I stood on the chair, one foot on the table, brandishing an imaginary warhammer and called out, "By the blood of my forefathers, I call on the light of Apollo! Back in the name of the sun god!"

And by god it felt real. I felt an outpouring and a tingle run through my chest, a quiver in my arms, a lightness in my head. I FELT like I was a conduit of some unknowable divine power and was hurling it at the foes.

It doesn't matter what happened or if we won the battle (we did). What mattered to me at that moment was that for a brief 1-2 minute instant of time, I was there - seeing it, feeling it, living it, being it.

I've had those moments since then - on both sides of the screen (playing and dming). They are rare but they do exist and when the situation is just right and the moment hits - it's just - fantastical.

V

Conrad R. said...

Nice memories. I was running a campaign for my friends in college and they had a chance encounter with a ghost of prophecy. One player tried to contact it and we improvised a scene that had the rest of the players entranced.
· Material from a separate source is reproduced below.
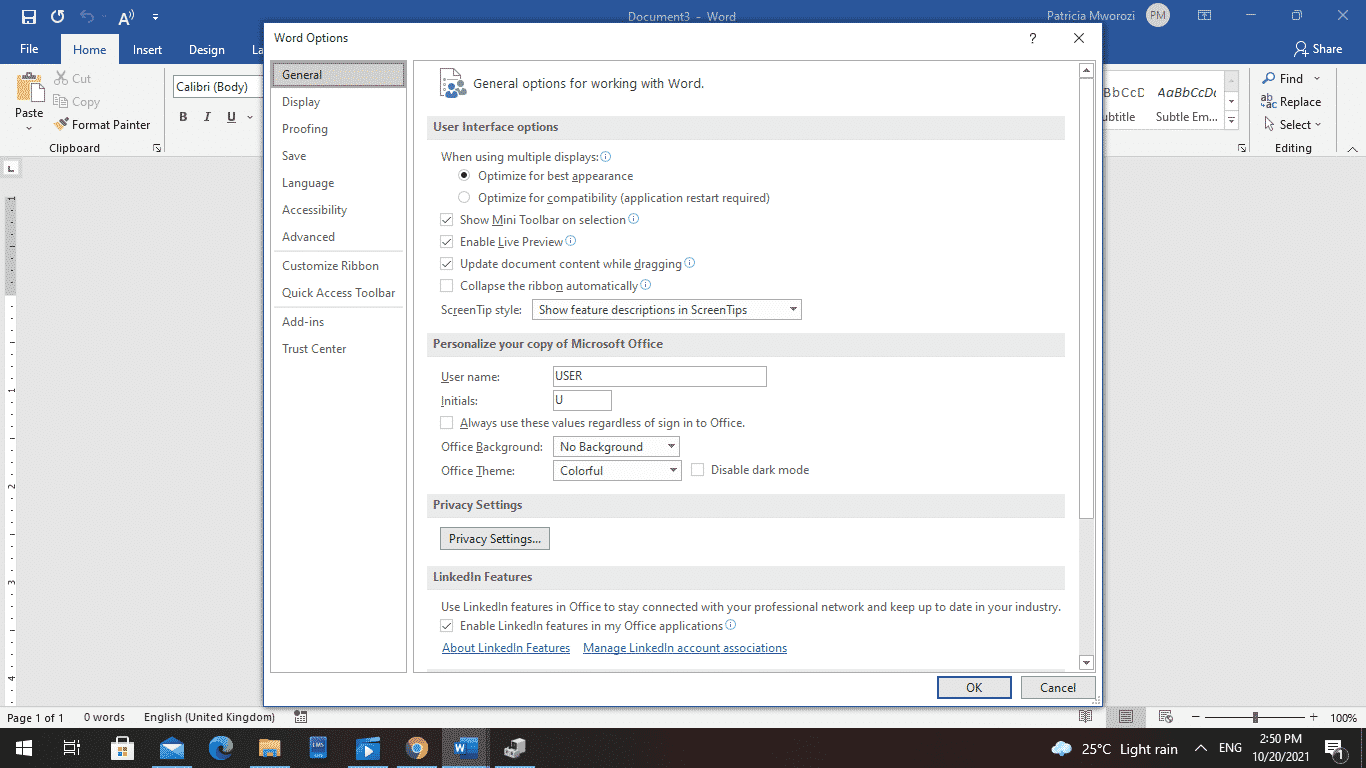The image size is (1366, 768).
Task: Open the ScreenTip style dropdown
Action: pos(666,309)
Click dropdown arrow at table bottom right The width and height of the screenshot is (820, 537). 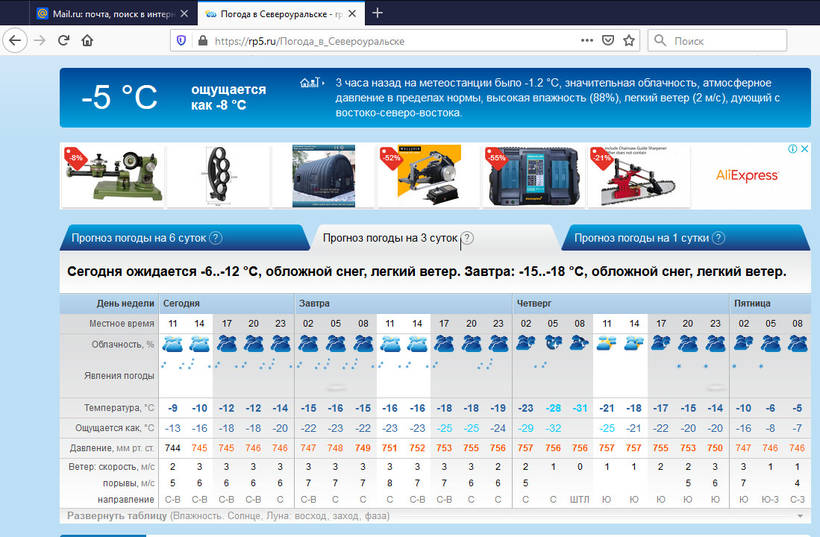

Turned the game on a dime as they quested in fulfillment of a prophecy that was the result of a random roll. Sometimes, everything just clicks and the moment flows. I keep playing games for the moments of flow, when creativity blossoms and great things occur. Thanks for the trip.

Skydyr said...
This comment has been removed by the author.
Unknown said...

Good story. It is indeed times like these that RPGs enchant me. Battles are often memorable, particularly when death draws nigh; but, these odd moments of story outside the charnel of combat usually stay with me longer.

LordVreeg said...

Love the mood in the OP.

I think gaming is often like this; searching for a feeling you touch rarely...but worth it when you do.

I actually get the 'being there' feelings, or the feeling that the group is all in the same mental place, more now than I used to. A lot of it is setting up more spotlight moments for the people, and being more and more descriptive with every roll...

Whatever, it's still getting better.

BlUsKrEEm said...

"When it comes down to it, I’ve done a lot, and seen a lot, of great things through the eyes of imaginary people that exist solely as a collection of words on a piece of paper."

This is one of the most quotable sentences I have read on a gaming blog. bravo good sire.

Jim said...

Great piece. Thanks so much for sharing!

AndreasDavour said...

Yeah, thanks for sharing. Sweet memories.